Trawling through entries to The Good Web Guide's third Website of the Year Award recently, it was gratifying to see an overall improvement in the quality of website entering our award and intriguing to note an increased number of sites entered that are using crowdsourcing as their model.
Defined by Wikipedia - the crowdsourced encyclopaedia - as "sourcing tasks traditionally performed by specific individuals to an undefined large group of people or community (crowd) through an open call," crowdsourcing uses the web to invite small contributions from multiple people and, in doing so, fund projects, build content, create ideas, solve problems or perform tasks that traditionally would have been completed by one person or organisation, or, in some cases, may not have been achieved at all.
Driven by the rise in and uptake of Web 2.0, crowdsourcing embraces social media as a way of directing communication and encouraging collaboration that can be advantageous when applied to many different scenarios. This has been particularly true for the consumer, who - via sites such as Groupon and Crowdity - can now enjoy much larger discounts on events, products and services than they could before by simply spreading the word amongst their friends and using the power of the group or crowd to drive down prices.
In Australia, an interesting development of this idea is currently being applied to energy companies via a new crowdsourcing business, One Big Switch, which uses "the power of group switching" to help consumers get the best possible deals on their energy bills. As British energy companies continue to hike prices in the UK, despite increases in their profit margins and many people facing fuel poverty this winter, this is something that is clearly needed in the UK.
But crowdsourcing is not just a positive thing for consumers. It can also help entrepreneurs, inventors and other creative people get ideas off the ground that might not otherwise have seen the light of day. This is evident in sites such as WeFund, which helps new creative projects gain funding by swapping perks for pledges; Unbound, which invites readers to pledge their support for book ideas submitted to the site, the most popular of which it publishes; and American site, Quirky, which invites people to submit ideas for products and collaborate on how they could be improved before putting the best ones into production, selling them on the site, and paying out 30¢ of every dollar made to those who have co-operated along the way.
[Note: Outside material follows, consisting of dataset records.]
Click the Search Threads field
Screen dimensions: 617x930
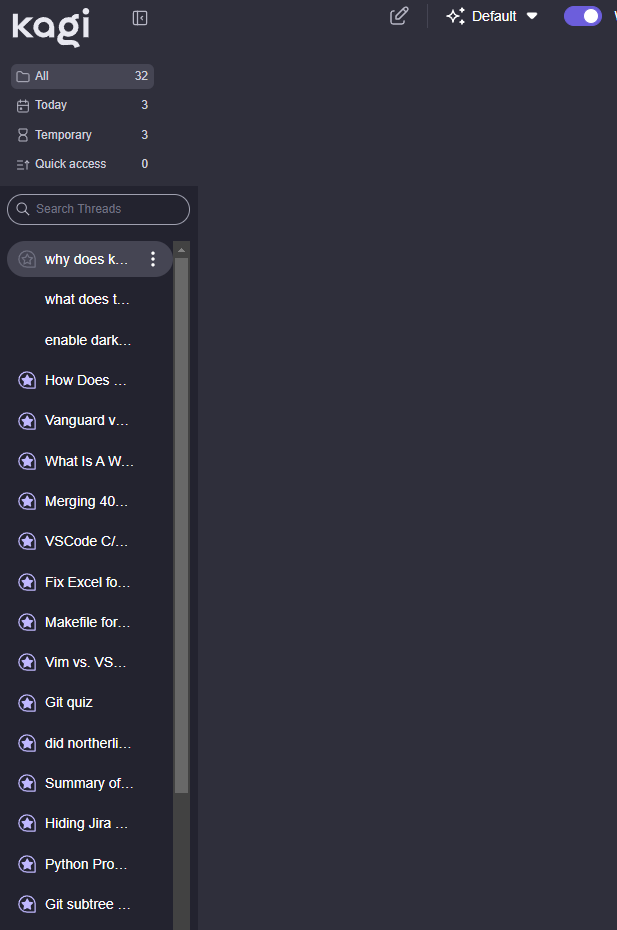pos(98,209)
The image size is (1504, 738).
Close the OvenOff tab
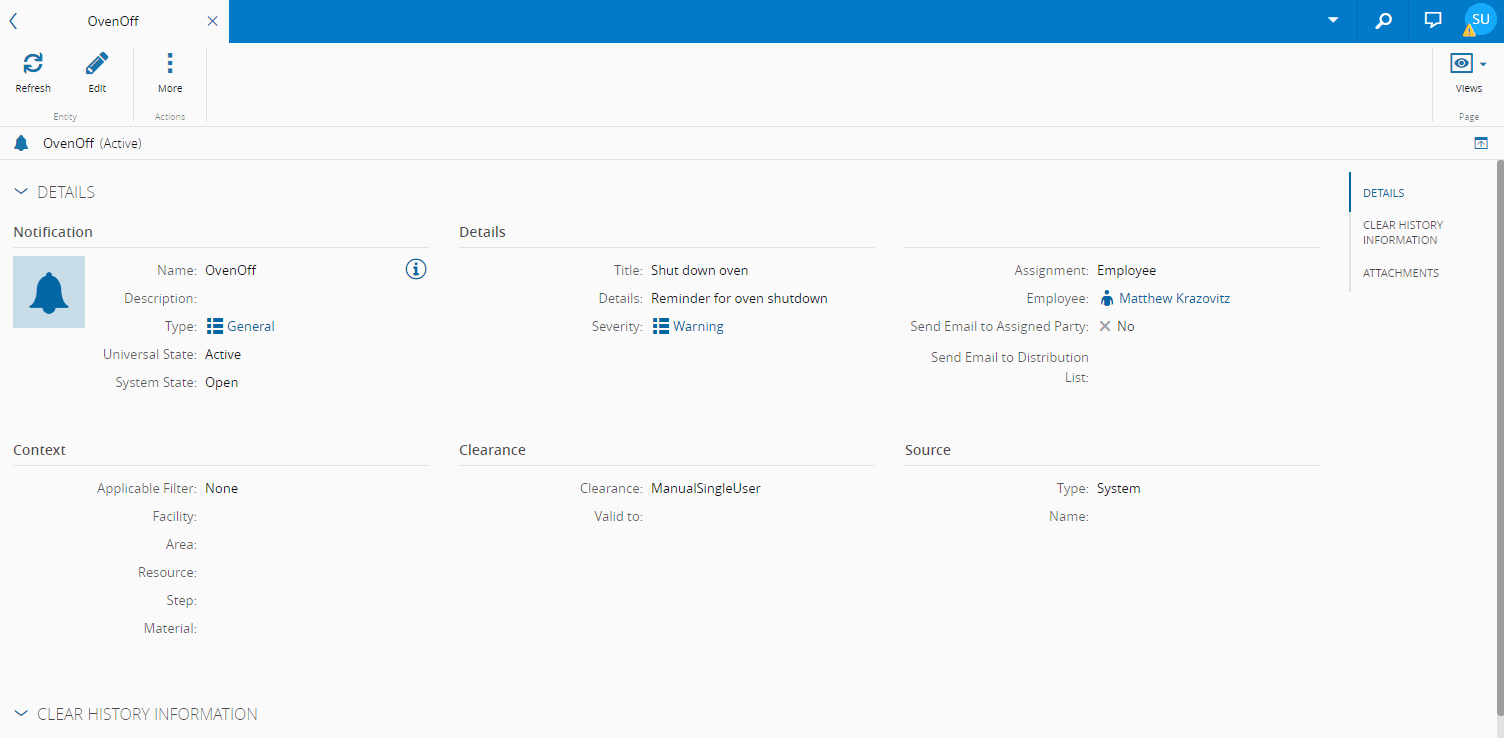tap(212, 21)
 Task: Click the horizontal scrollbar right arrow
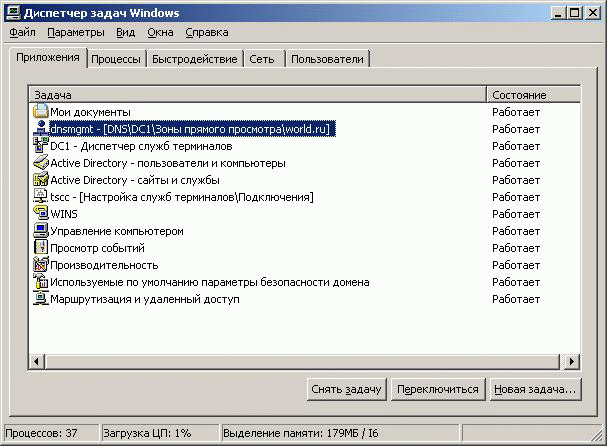[x=572, y=361]
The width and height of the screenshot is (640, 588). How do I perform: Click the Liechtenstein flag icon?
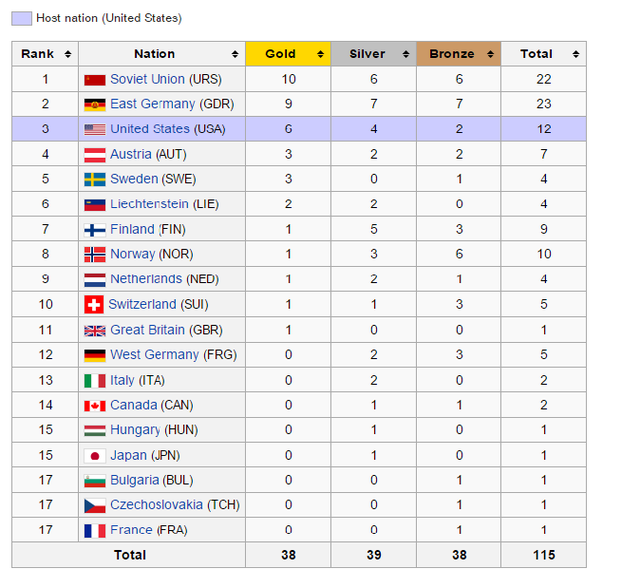pyautogui.click(x=94, y=204)
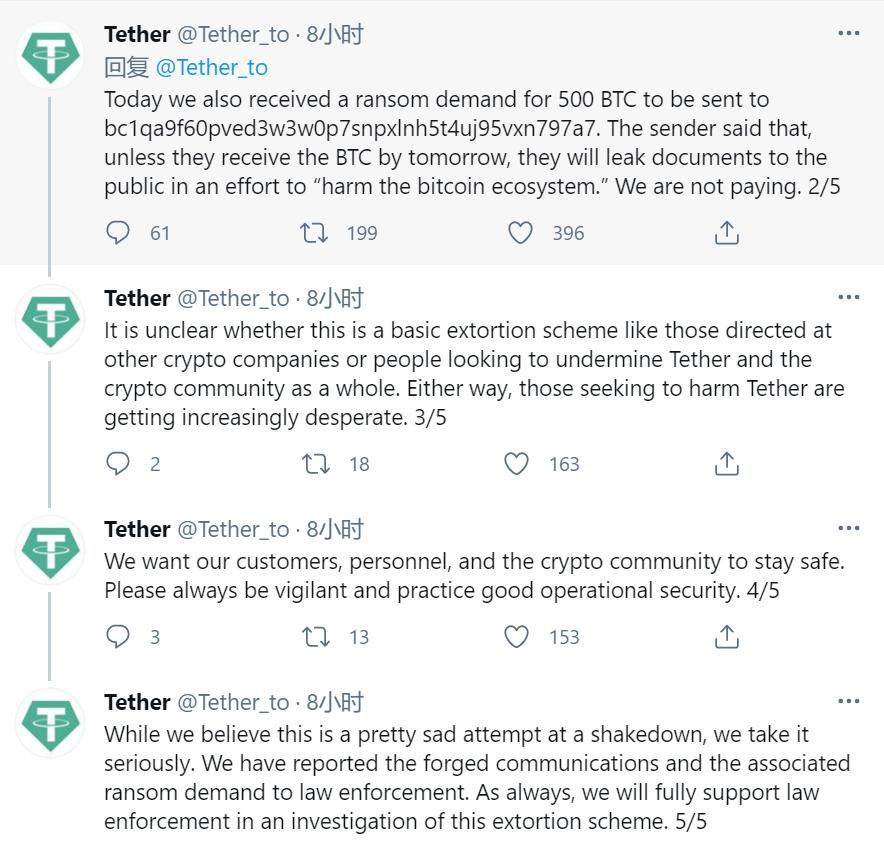Retweet the 2/5 ransom demand tweet

coord(316,233)
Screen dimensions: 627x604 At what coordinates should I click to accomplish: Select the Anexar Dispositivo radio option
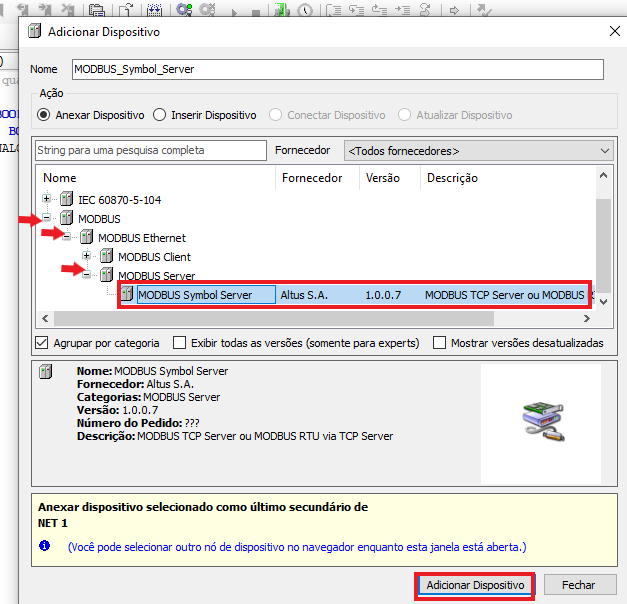pyautogui.click(x=44, y=115)
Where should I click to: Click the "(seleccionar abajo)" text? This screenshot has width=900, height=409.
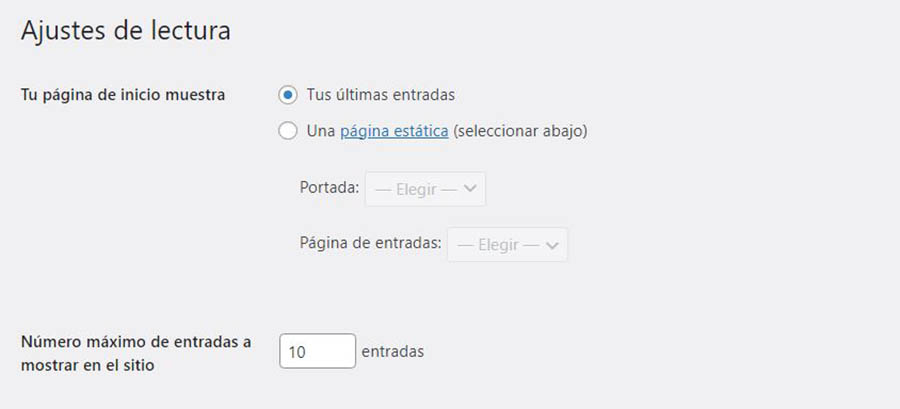pyautogui.click(x=520, y=131)
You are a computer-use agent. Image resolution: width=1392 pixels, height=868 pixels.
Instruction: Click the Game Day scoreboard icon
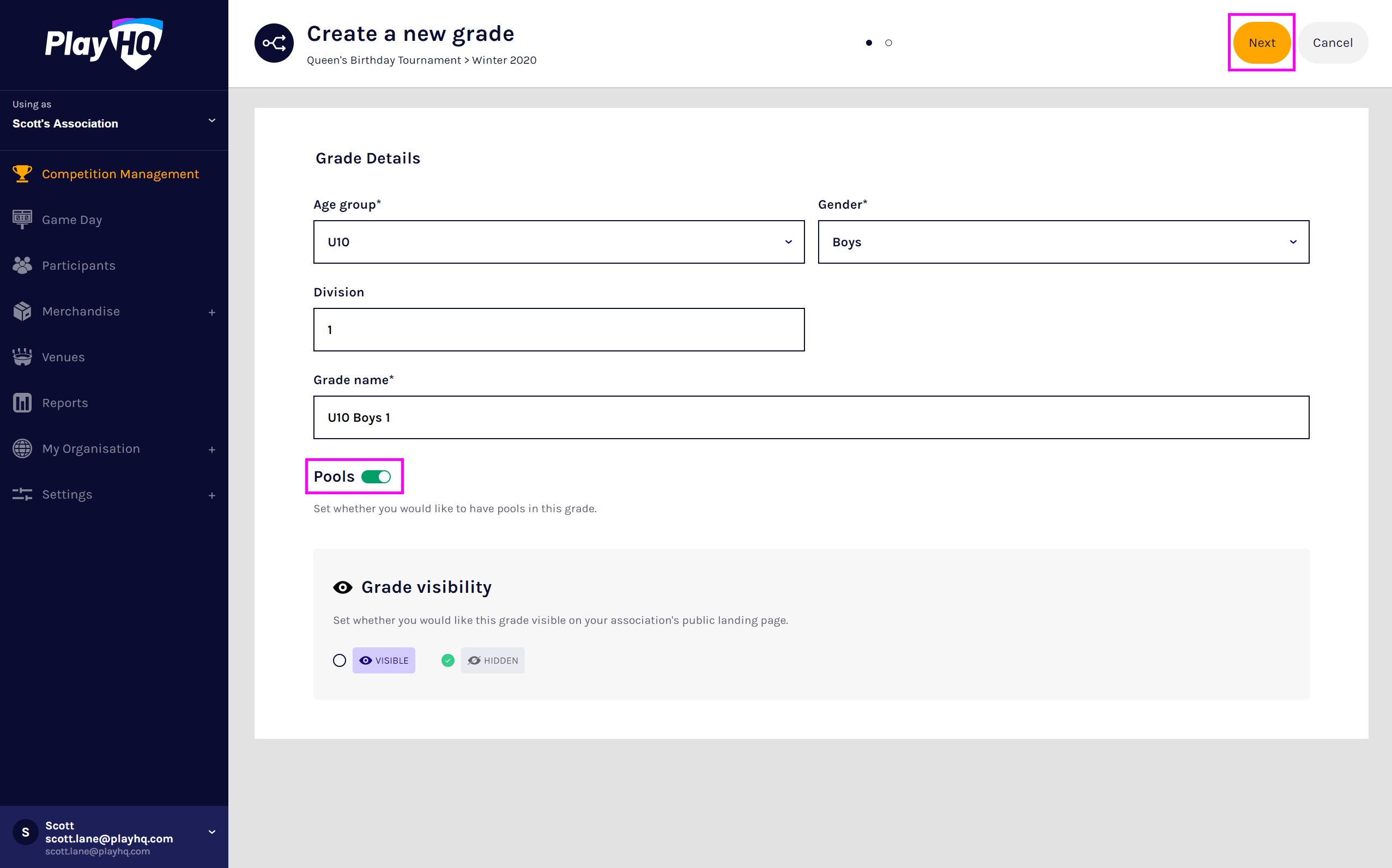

The potential of crowdsourcing is increasingly being seen by politicians, who, in the midst of more financial turmoil and an increasing lack of public faith in their judgement, are turning to the public themselves to help make decisions and have their say. Last year, Deputy Prime Minister, Nick Clegg embarked on an exercise in crowdsourcing politics when he invited the British public to help decide which laws should be repealed via the government sponsored website 'Your Freedom.' Meanwhile, in April this year, Iceland chose to rewrite its constitution by crowdsourcing ideas and suggestions from its citizens via social media. Thorvaldur Gylfason, a member of Iceland's constitutional council, told the BBC: "The public have added much to our debate. Their comments have been quite helpful and they have had a positive effect on the outcome."
Science,too, is looking at crowdsourcing as a way to open up possibilities and pool ideas in the name of advancement. This can be seen at the website, Zooniverse, which offers a collection of 'citizen science' projects, aimed at encouraging members of the public to participate in scientific research. By establishing links and collaborating with the general public, crowdsourcing, it suggests, can allow scientists to work at greater speed and increase the scope and reach of their work.
While there are clearly many benefits to crowdsourcing as a means of pooling resources, knowledge, money and/or time as a way of achieving results, there are, of course, certain serious issues to be considered. The first is that those contributing to citizen projects have no proof of expertise and no individual viewpoint, which poses a problem for those seeking solutions or information of a quality that can be relied upon. The second - and this is connected to the first - is that, by using mass collaboration as a way of achieving business goals - be that writing content, doing design work or generating ideas - costs are driven down or eliminated to an extent that the role of individual experts and professionals is threatened. As Florian Schmidt wrote in his article Is the design industry at risk thanks to hordes of Web-savvy amateurs for Eye magazine recently: "From a designer's perspective, crowdsourcing or spec-work is tantamount to slave-driving, a highly unethical way to raid the market."
2011 has seen a large number of crowdsourcing initiatives spring up and, no doubt, 2012 will see many more. For the most part, these are looking to use collaboration and altruism - the key tenets of crowdsourcing - as a way of benefitting all. But attention needs to be paid to quality and those people that can deliver that quality. Without this, what might at first seem like the wisdom of crowds can quickly become mob rule - and the potential of crowdsourcing as a tool for important human advancements is thrown away.